Be Careful What You Say: Monitoring Web Activity

Our web monitoring service is about helping you stay in control of your web presence, ensuring your service is always up and running for your customers.

But there is a more nefarious type of web monitoring out there. Huge databases are storing all forms of communication, including private emails, cell phone calls, the websites you’re visiting, the purchases you make and the words you search.

And who are these nasty cyber thieves? Hackers? Enemies of the state?

No… it is the state – the US government.

Since 9/11, legislation such as the USA PATRIOT Act has allowed the government to grant itself ever increasing powers to monitor web activity. The lines between civil liberties and national security are naturally going to be blurred at times. In fact, whatever policy stance the government takes they’re going to upset some group or another.

But the more you hear about web monitoring conducted by the government, the more it feels you with a little bit of concern. According to a recent Wired article, the Obama administration is building a massive, secret data center facility in Utah (at a cost of $2 billion). The center will mine vast amounts of data collected from US citizens and presumably anyone else they want to.

And it’s not like this monitoring of web activity is confined to suspected terrorists or other criminals. No, anyone could end up with his or her private information passing through the centre.

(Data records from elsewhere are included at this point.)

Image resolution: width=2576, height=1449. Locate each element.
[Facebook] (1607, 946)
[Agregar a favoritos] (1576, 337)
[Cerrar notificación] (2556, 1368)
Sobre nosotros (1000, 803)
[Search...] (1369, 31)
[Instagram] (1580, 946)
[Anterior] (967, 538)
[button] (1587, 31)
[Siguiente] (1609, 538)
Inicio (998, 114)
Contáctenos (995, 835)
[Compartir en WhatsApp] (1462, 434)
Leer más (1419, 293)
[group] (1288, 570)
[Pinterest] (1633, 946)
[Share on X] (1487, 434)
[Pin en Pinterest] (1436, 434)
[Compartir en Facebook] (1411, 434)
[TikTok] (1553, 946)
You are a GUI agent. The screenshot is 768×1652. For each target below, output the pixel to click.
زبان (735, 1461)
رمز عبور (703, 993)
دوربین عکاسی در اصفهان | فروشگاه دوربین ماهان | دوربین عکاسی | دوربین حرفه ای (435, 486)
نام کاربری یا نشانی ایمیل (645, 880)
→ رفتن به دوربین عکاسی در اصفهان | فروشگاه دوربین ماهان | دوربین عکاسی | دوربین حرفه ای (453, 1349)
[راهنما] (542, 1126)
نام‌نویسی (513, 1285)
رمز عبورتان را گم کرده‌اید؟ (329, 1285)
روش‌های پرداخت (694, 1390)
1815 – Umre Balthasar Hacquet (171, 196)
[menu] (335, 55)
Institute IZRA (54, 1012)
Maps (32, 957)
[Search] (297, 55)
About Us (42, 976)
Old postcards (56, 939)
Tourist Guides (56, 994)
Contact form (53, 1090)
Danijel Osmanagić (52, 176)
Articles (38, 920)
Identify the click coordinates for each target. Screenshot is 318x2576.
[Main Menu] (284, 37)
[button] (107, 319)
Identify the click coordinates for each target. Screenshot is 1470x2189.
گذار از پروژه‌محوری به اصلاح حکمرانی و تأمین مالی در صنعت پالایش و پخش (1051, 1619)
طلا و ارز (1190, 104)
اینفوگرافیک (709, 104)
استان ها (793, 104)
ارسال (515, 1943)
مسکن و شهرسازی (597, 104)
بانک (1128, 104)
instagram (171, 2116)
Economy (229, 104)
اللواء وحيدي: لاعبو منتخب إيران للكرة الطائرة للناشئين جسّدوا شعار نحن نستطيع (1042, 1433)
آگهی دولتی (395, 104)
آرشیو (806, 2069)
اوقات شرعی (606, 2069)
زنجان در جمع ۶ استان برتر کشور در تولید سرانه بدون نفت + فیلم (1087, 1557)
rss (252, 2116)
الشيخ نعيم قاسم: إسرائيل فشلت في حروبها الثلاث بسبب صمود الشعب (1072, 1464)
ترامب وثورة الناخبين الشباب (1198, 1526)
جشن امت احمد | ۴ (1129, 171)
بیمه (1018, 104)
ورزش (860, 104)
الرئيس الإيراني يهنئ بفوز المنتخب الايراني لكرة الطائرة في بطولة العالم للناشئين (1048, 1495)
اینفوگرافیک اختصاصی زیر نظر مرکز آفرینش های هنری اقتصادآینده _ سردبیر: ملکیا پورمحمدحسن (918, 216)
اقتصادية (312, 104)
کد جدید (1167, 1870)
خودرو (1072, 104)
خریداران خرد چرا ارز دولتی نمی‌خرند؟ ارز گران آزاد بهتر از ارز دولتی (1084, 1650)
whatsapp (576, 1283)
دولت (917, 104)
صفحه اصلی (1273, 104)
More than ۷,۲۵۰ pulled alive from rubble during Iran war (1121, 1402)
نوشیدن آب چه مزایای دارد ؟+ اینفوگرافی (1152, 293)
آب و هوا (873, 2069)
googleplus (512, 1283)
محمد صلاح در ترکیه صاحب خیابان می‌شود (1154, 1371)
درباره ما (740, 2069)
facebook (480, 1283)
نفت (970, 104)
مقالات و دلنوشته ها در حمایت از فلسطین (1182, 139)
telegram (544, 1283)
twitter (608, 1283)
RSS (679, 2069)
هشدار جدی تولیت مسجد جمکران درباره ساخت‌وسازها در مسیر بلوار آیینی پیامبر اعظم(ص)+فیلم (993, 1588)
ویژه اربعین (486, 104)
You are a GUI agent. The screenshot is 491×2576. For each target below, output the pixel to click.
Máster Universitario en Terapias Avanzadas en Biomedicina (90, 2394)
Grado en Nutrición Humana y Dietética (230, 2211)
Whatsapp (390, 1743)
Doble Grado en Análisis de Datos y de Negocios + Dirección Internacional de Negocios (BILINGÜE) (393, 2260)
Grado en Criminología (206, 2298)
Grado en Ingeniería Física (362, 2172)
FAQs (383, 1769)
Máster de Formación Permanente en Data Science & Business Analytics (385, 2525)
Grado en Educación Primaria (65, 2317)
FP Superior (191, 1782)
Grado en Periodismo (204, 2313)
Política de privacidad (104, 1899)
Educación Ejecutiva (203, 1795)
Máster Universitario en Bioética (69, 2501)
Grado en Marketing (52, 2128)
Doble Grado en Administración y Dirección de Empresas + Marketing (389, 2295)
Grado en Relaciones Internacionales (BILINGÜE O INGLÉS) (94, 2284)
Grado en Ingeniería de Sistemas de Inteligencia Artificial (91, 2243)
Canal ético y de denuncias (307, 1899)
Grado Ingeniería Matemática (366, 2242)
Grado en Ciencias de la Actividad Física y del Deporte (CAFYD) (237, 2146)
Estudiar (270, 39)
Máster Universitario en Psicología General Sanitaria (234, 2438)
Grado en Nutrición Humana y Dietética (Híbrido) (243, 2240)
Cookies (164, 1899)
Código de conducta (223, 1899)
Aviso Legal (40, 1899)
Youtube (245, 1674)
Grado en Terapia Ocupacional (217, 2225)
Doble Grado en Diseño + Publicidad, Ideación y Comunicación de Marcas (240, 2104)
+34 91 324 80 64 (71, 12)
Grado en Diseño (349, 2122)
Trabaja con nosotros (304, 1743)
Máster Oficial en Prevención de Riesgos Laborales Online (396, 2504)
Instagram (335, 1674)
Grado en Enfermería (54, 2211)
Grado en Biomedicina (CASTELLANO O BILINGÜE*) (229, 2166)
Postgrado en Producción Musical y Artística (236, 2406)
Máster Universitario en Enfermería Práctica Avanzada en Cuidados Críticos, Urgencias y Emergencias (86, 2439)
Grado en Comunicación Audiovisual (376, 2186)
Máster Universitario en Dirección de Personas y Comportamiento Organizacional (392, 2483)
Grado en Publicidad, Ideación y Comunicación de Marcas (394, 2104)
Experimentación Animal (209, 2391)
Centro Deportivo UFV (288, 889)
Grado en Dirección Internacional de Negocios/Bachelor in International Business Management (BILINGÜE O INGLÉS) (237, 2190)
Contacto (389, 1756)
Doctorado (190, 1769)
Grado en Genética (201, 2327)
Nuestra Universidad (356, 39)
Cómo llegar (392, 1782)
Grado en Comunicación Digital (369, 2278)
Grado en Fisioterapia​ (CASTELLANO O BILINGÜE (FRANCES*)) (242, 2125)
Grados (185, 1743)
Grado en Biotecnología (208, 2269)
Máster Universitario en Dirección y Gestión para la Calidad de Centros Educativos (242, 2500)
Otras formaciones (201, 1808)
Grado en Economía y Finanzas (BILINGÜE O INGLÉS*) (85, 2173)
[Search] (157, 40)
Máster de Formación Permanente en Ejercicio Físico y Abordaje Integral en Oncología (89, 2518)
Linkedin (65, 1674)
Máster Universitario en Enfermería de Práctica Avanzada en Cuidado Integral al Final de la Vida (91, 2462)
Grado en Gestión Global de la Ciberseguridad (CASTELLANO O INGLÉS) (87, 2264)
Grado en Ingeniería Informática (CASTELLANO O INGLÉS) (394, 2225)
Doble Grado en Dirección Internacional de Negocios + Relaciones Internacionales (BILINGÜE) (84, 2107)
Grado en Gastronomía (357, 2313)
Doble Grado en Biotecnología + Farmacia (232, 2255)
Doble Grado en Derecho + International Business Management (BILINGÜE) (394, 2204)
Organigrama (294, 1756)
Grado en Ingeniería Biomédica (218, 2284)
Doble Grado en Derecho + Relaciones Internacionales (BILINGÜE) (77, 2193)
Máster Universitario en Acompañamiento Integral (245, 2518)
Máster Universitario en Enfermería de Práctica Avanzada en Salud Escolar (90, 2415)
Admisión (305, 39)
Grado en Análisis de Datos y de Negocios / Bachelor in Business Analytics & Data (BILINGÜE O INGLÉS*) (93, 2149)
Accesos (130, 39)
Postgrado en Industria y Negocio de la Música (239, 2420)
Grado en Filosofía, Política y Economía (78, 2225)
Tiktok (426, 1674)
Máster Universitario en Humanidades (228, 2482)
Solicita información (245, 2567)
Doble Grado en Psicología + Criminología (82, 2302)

But is all this web monitoring a bad thing?

Of course it’s not just terrorism where there is a need to monitor online activity. America loses billions of dollars every year from foreign-based hackers stealing valuable data from US computers. Disrupting this kind of activity has very real benefits for our economy.

Besides the government also seems to be making some positive noise around the protection of privacy online with a blueprint for a Consumer Privacy Bill of Rights. As Obama himself said:

“It is incumbent on us to do what we have done throughout history: apply our timeless privacy values to the new technologies and circumstances of our times.”

Are you thinking what I’m thinking? Yes, there does seem to be a slight conflict of principles when you listen to the private conversations of law-abiding citizens on one hand, and argue for better protections for the privacy of online consumers on the other.

So it seems the solutions are never simple, because the problem is so complex.

I think we’ll stick to the good kind of web monitoring. Making sure you know exactly how your websites are performing and helping you to maintain next to perfect website uptime.